*Problem requirements*:
From the line containing "Canon (734, 2228)" down to the last line of the data, output each line word for word and include nothing else.

*Supplied entries*:
══════

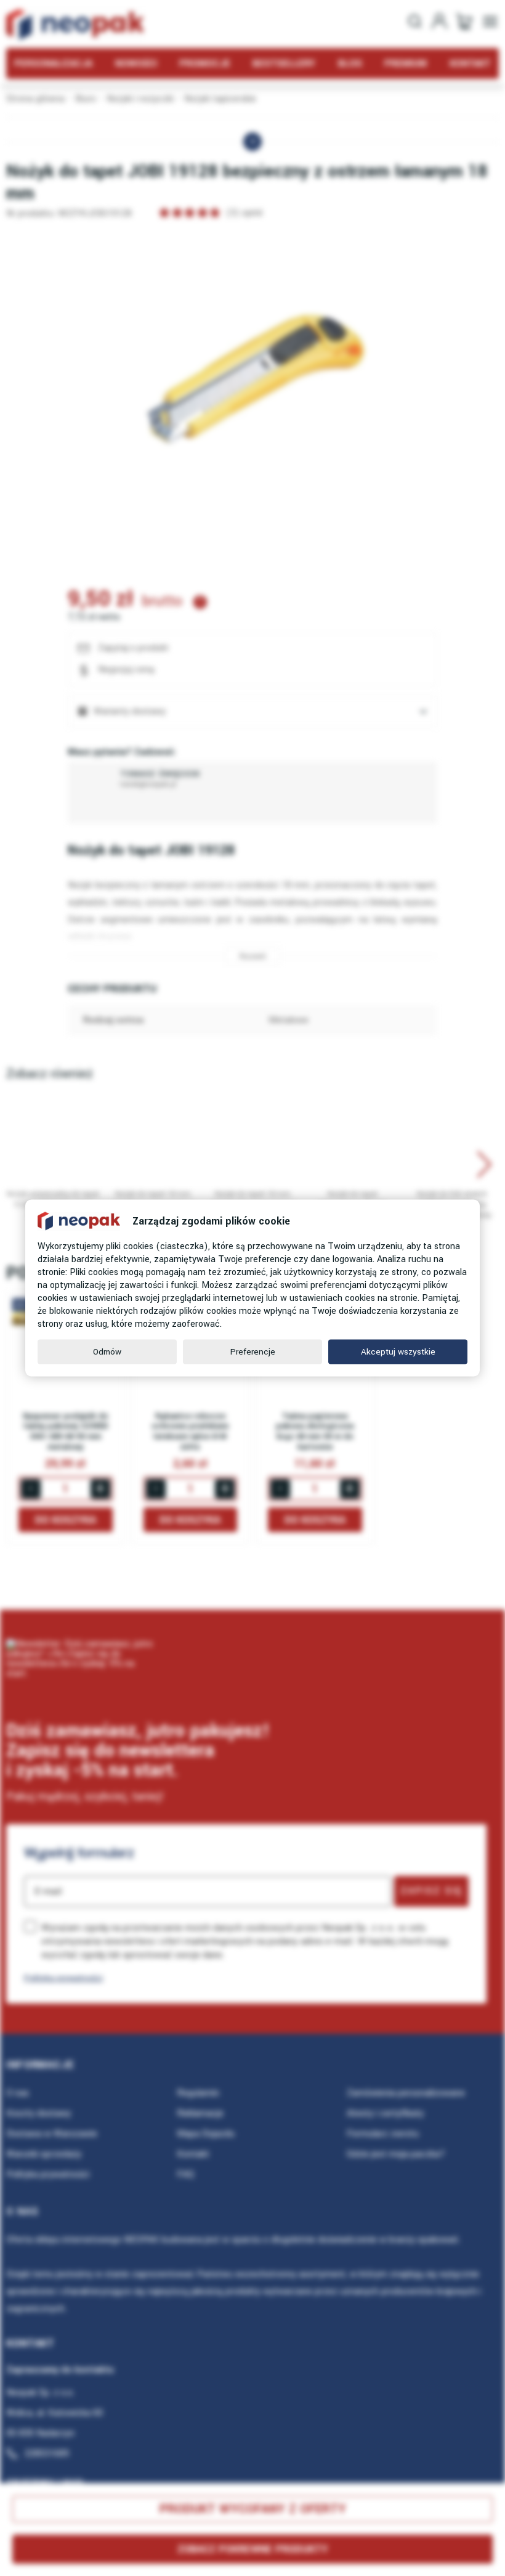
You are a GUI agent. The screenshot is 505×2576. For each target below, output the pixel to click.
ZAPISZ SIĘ (431, 1890)
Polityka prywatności (63, 1978)
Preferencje (252, 1352)
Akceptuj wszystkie (398, 1352)
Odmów (107, 1352)
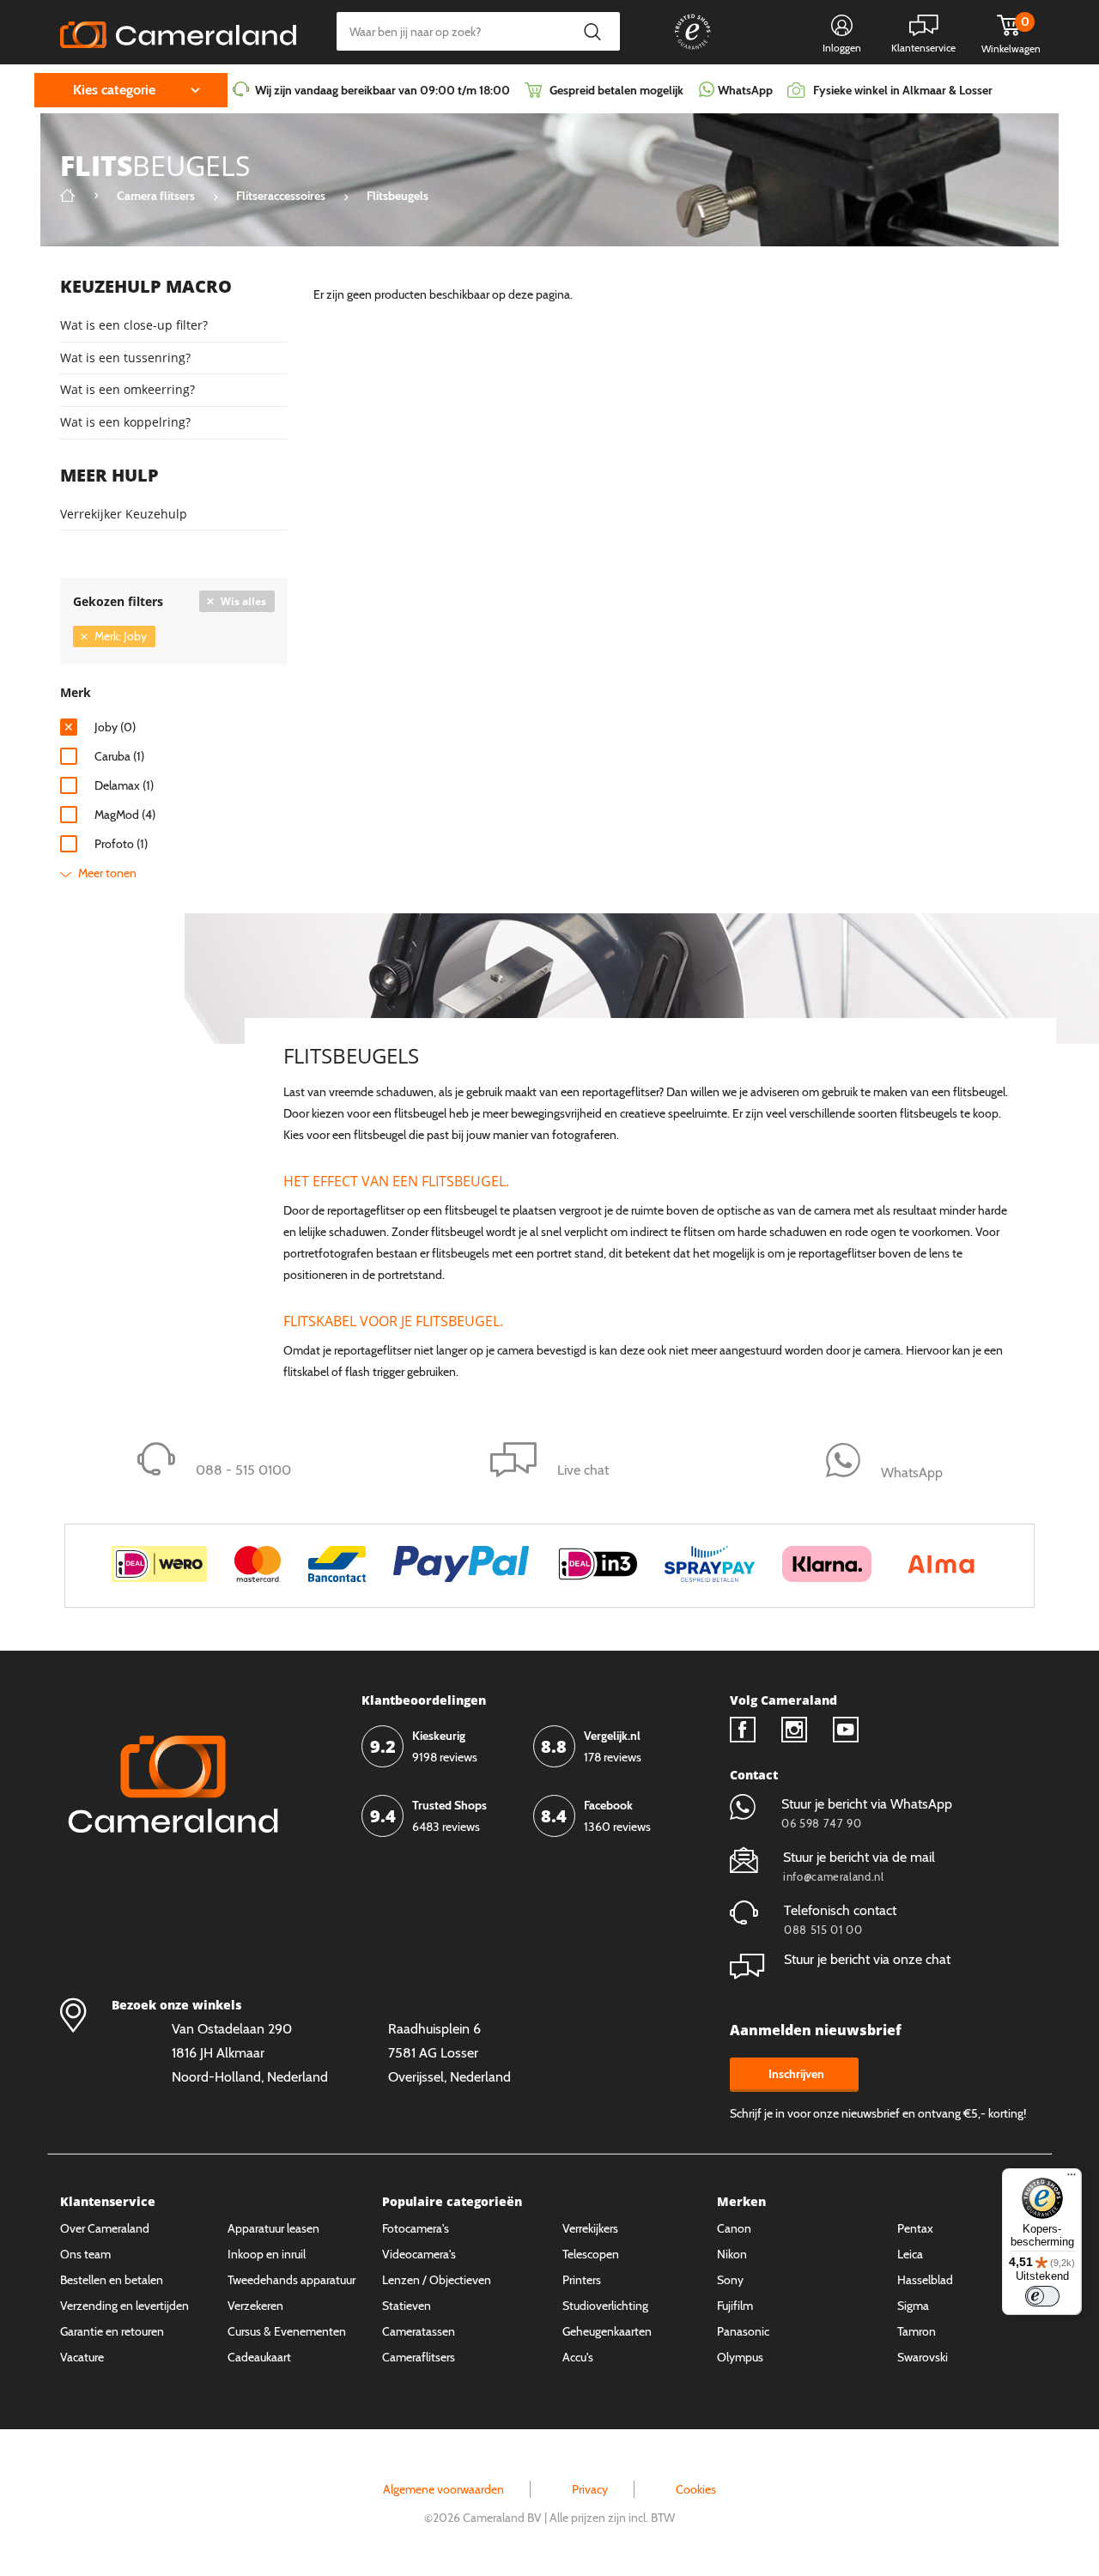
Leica (910, 2254)
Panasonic (743, 2331)
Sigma (913, 2305)
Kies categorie (114, 90)
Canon (734, 2228)
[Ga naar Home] (68, 195)
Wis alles (243, 601)
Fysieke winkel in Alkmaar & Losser (903, 90)
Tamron (916, 2331)
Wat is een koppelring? (125, 422)
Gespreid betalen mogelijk (616, 90)
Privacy (590, 2489)
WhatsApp (744, 90)
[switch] (1042, 2296)
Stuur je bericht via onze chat (867, 1959)
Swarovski (922, 2357)
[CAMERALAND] (178, 30)
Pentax (915, 2228)
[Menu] (1071, 2178)
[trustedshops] (680, 49)
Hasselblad (925, 2280)
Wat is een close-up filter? (134, 325)
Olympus (740, 2357)
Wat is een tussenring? (125, 357)
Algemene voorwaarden (443, 2489)
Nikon (732, 2254)
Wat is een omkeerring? (127, 389)
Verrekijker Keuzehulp (123, 514)
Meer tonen (107, 873)
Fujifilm (735, 2305)
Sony (730, 2280)
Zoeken (592, 31)
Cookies (696, 2489)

══════

*Response to the task*:
Canon (734, 2228)
[Ga naar Home] (68, 195)
Wis alles (243, 601)
Fysieke winkel in Alkmaar & Losser (903, 90)
Tamron (916, 2331)
Wat is een koppelring? (125, 422)
Gespreid betalen mogelijk (616, 90)
Privacy (590, 2489)
WhatsApp (744, 90)
[switch] (1042, 2296)
Stuur je bericht via onze chat (867, 1959)
Swarovski (922, 2357)
[CAMERALAND] (178, 30)
Pentax (915, 2228)
[Menu] (1071, 2178)
[trustedshops] (680, 49)
Hasselblad (925, 2280)
Wat is een close-up filter? (134, 325)
Olympus (740, 2357)
Wat is een tussenring? (125, 357)
Algemene voorwaarden (443, 2489)
Nikon (732, 2254)
Wat is een omkeerring? (127, 389)
Verrekijker Keuzehulp (123, 514)
Meer tonen (107, 873)
Fujifilm (735, 2305)
Sony (730, 2280)
Zoeken (592, 31)
Cookies (696, 2489)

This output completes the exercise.